Nantucket Bay Scallops, Sunchoke, Vegetable Stock, Butter, Spinach, Salt, Pepper
How We Got Here:
The scallops are overnighted from Nantucket and are available two months out of the year. These are hand harvested and represent some of the best scallops in the world. The sunchoke puree started with fresh sunchokes that boil in a lamb stock. We then remove the sunchokes and reserve the liquid for the puree. Next we season with turmeric, salt, and lemon juice and puree in a vita mix. We use the boiling liquid to help smooth our the puree. All the remaining ingredients are carefully prepped and packaged ready for you, the @Home Chef, to finish the dish. Enjoy!
Sommelier Doug Smith’s
Tasting Notes/Recommended Wine Pairings
Wine Recommendation: Trimbach Pinot Gris Reserve 2014 (Total Wine $27.00)

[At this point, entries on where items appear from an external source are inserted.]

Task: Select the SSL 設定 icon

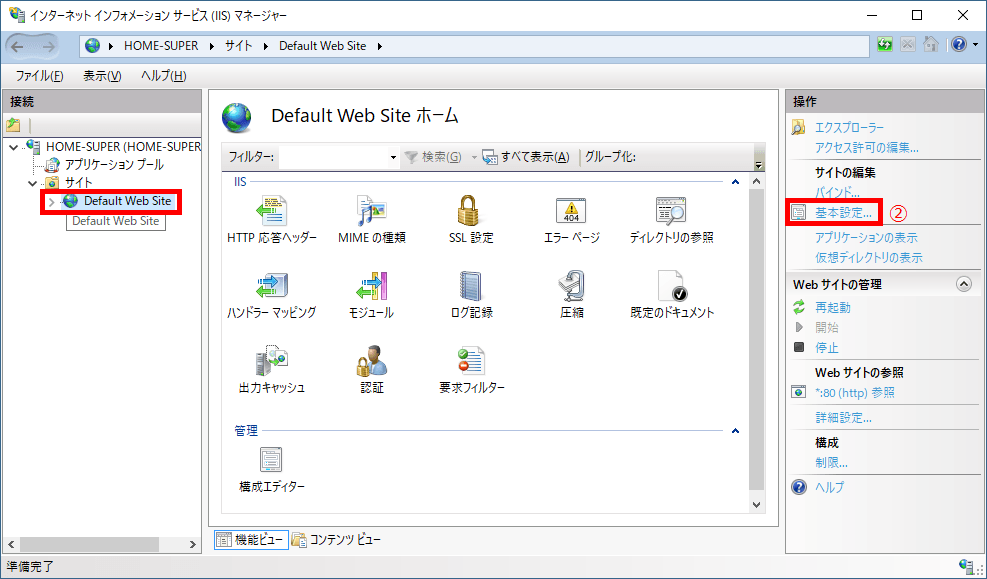Action: (470, 217)
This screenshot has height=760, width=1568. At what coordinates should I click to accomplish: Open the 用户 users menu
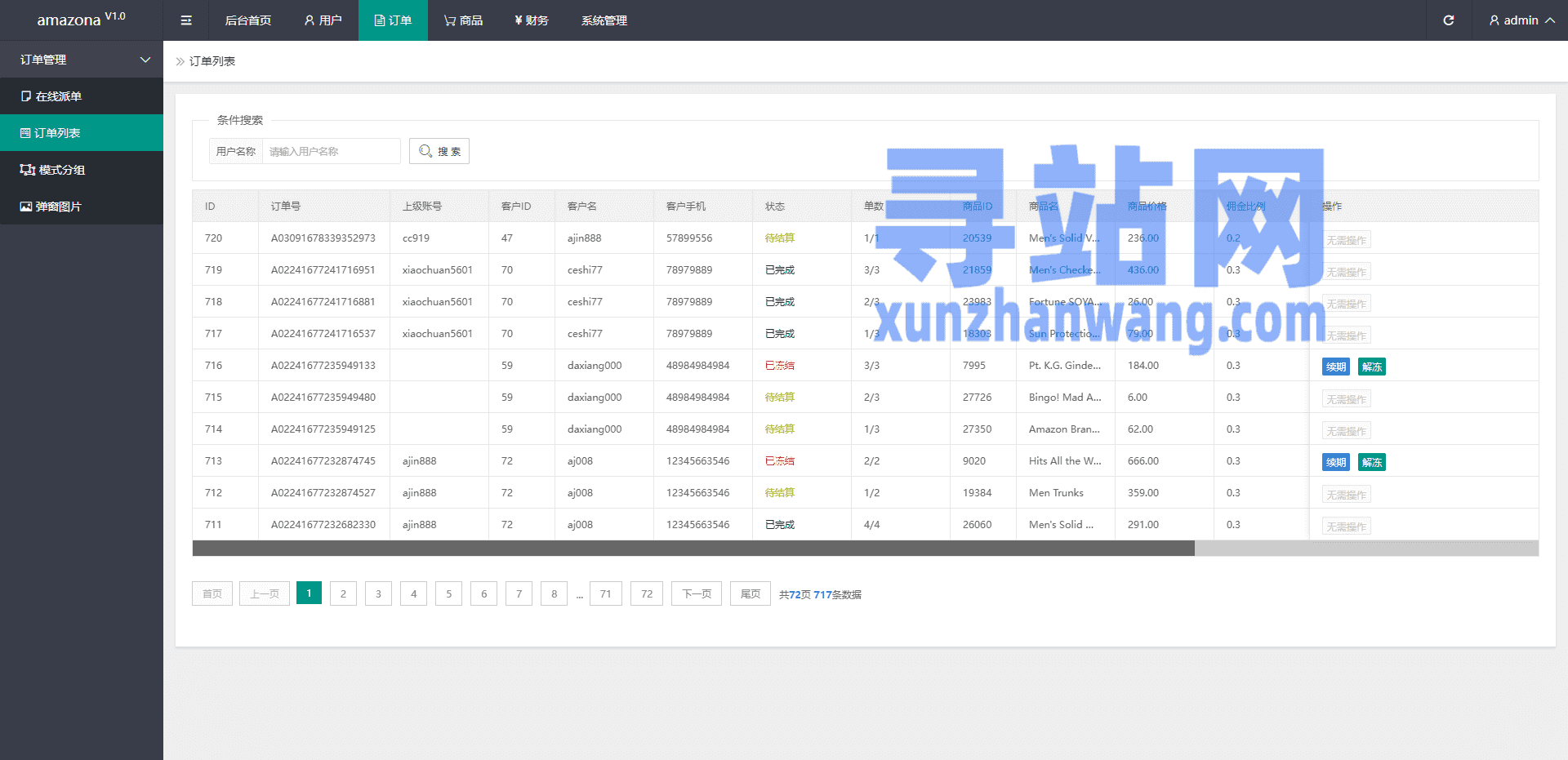[323, 20]
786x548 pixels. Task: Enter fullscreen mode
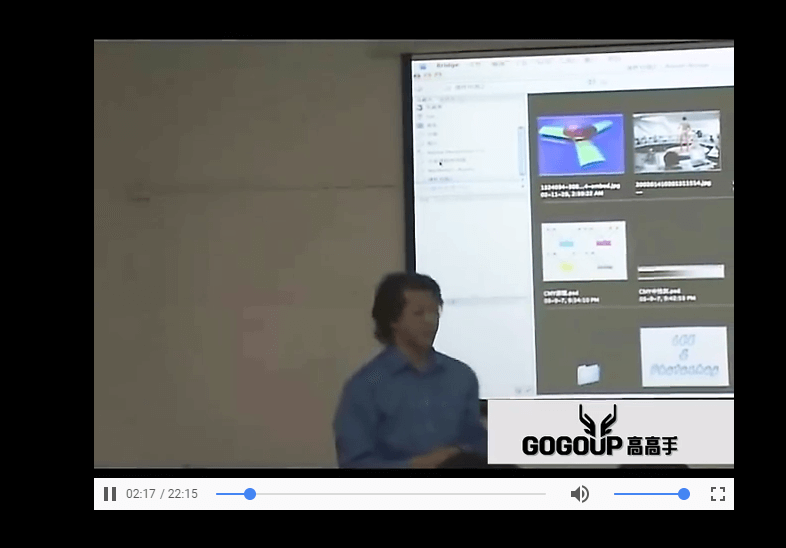coord(717,494)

Now this just feels like a warm winter meal. Root vegetables under Bay Scallops makes us want to put on a sweater, light a fire and enjoy the meal. There are numerous wine pairings that work with this dish. Let’s try a Pinot Gris from Alsace. It will provide the rounded palate we need for the scallops yet still have the body to handle the vegetables. We don’t want to overwhelm the scallops but still need a hint of herbaceous to marry with the root veggies. Specifically, we suggest the Trimbach Pinot Gris Reserve, 2014 (Total Wine $27). We all know about France’s history with great wines and the ancient Greek colonies on the coast of France started making wines 2,500 years ago. This particular wine shows apricot, plum and lemon with the strong acidity with a medium body and a hint of savory to match the vegetables.